By default, if --cluster-dns is set (should be!), all user workloads send DNS requests to kube-dns, which in turn does the forwarding job for you.

What you described is the behaviour of ClusterFirst.

ref https://kubernetes.io/docs/concepts/services-networking/dns-pod-service/#pods-dns-policy

@antoineco Ah, you're right. I was confused about dnsPolicy. I was confused about what coredns is running as, because _Default isn't the default_. I also confused myself by looking at a ClusterFirst Pod that was failing back to Default when I didn't specify --cluster-dns in some of my tests. Also the scope of --resolv-conf (not applying to ClusterFirst) and --cluster-dns (not applying to Default) isn't documented, and I didn't think of it until I really grokked the different dns modes.

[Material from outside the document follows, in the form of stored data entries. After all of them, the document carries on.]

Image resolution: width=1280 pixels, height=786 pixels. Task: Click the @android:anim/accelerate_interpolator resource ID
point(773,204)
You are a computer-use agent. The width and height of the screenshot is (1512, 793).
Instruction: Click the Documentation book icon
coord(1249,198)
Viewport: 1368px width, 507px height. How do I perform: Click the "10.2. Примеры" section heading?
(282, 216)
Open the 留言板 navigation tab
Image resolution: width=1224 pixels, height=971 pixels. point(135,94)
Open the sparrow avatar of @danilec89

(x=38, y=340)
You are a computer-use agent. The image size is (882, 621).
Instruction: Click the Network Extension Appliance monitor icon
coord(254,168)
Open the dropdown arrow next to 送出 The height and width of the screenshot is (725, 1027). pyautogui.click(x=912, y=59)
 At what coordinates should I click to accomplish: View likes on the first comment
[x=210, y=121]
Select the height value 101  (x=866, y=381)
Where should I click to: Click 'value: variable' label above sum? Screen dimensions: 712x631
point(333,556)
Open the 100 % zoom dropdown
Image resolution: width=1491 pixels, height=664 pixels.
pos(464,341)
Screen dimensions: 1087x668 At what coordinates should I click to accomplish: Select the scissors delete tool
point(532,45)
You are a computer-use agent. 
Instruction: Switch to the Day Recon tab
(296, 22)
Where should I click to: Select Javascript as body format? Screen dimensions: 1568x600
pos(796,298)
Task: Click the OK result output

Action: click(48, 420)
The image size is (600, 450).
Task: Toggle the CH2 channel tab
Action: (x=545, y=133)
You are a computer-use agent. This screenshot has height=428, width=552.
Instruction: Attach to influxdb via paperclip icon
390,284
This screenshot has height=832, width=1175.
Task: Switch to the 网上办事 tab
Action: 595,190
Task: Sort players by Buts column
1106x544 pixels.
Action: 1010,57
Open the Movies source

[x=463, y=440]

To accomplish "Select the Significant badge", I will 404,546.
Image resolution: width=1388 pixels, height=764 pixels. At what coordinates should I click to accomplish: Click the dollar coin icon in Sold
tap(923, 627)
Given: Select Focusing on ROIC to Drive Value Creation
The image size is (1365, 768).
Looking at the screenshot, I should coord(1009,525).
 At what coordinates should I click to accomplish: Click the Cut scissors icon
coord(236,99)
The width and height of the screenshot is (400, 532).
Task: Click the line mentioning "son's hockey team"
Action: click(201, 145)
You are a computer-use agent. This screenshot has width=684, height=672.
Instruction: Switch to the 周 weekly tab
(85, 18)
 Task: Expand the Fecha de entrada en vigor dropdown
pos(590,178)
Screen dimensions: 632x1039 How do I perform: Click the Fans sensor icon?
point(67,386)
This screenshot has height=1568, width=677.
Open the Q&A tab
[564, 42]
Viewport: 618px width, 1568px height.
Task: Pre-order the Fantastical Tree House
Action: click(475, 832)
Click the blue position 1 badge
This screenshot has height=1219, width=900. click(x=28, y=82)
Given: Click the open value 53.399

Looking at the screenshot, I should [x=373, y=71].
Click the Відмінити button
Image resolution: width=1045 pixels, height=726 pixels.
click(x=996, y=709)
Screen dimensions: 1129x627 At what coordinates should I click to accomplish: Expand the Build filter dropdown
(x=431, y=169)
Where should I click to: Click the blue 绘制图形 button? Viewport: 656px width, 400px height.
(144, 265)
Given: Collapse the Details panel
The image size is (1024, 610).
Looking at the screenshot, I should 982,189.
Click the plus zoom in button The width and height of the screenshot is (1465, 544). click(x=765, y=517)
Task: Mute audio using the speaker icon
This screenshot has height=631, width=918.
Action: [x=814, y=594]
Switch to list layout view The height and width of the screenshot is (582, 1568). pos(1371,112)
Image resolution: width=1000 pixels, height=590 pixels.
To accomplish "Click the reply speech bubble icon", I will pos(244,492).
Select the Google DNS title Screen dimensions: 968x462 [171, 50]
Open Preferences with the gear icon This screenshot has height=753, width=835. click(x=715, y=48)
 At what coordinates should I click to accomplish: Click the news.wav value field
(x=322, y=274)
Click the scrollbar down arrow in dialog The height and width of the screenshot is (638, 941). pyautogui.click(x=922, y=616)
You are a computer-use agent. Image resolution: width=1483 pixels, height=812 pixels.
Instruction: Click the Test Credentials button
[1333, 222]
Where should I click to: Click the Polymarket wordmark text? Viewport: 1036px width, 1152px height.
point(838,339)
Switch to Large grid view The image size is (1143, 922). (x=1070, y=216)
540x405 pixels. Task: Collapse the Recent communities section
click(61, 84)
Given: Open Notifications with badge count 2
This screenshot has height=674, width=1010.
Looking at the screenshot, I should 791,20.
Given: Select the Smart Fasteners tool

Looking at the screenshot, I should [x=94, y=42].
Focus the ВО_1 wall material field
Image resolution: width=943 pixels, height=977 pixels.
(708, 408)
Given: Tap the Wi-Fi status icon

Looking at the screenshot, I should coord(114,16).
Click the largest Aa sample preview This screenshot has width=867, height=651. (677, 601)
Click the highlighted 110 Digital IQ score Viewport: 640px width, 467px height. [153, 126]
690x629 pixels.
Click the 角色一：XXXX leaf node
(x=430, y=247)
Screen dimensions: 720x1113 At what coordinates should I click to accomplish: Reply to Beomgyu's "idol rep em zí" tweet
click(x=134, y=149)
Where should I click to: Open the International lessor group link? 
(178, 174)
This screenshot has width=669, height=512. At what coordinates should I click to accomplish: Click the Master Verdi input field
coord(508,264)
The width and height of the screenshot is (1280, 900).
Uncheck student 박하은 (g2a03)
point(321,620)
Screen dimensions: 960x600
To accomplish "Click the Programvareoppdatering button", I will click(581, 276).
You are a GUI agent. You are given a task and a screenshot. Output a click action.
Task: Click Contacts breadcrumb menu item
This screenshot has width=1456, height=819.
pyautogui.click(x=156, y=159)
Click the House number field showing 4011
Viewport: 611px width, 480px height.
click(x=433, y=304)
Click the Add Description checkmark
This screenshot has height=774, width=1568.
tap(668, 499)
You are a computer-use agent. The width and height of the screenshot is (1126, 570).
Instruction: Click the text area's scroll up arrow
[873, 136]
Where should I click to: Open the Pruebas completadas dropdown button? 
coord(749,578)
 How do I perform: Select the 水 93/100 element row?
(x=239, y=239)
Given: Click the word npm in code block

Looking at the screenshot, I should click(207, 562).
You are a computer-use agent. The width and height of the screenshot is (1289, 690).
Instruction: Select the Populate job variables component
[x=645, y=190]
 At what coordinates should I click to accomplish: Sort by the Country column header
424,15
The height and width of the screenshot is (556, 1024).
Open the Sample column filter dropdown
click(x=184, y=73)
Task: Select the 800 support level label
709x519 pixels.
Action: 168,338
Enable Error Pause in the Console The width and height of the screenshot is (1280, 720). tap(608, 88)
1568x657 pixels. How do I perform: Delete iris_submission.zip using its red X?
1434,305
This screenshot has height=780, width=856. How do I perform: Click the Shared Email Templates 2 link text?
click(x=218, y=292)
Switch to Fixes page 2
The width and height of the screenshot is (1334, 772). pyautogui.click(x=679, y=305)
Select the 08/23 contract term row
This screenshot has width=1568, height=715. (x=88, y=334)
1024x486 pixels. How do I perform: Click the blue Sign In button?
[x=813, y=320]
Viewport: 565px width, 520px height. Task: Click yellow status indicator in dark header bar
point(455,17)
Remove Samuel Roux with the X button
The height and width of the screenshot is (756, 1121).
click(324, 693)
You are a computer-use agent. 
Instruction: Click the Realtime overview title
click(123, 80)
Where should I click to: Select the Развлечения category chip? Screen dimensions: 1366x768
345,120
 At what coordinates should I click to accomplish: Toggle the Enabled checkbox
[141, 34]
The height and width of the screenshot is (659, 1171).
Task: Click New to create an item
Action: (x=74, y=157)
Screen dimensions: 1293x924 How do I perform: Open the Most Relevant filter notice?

I agree this fix is perfectly sensible.

So what is the consensus?

@timothysc Sorry, it's not spelt out. A combination of what @antoineco says here and @thockin says on https://github.com/kubernetes/kubernetes/issues/45828
Kubelet needs the argument --resolv-conf=/run/systemd/resolve/resolv.conf
My kubeadm wrapper script adds that to KUBELET_DNS_ARGS in /etc/systemd/system/kubelet.service.d/10-kubeadm.conf

However (deferring to the kubeadm authors here):

  • I don't know what kubelet's behaviour is wrt non-existant files. If it doesn't like them, this should _only_ be done on systems running systemd-resolvd
  • You seem to think the kubelet's args file isn't laid down by kubeadm, but by https://github.com/kubernetes/release ? I take it .../10-kubeadm.conf comes from this project at least and could be used?

I've hit the very same issue with kubeadm 1.10.0 and CoreDNS - with even worse results, as CoreDNS asked to resolve any external name starts looping to itself, consuming all allowed RAM and getting OOM-killed.

Obviously it can be fixed either by kubelet --resolv-conf param (as mentioned above), or by editing config map with Corefile, but it takes a moment to realise what's failing and why. It's unfortunate that default setup fails so miserably.

I've raised an issue in CoreDNS tracker for better handling of such a misconfiguration on CoreDNS side: https://github.com/coredns/coredns/issues/1647

/assign @detiber @timothysc

seems like a duplicate of https://github.com/kubernetes/kubeadm/issues/787
which is being worked on.

Yes, this one and #787 are duplicates. I'll close #787 as this one is older.

As we have the preflight check (added in https://github.com/kubernetes/kubernetes/pull/63691), I'm gonna close this
To make this work automatically, we have filed https://github.com/kubernetes/kubeadm/issues/845

Thank you a lot everyone who have contributed to fixing this!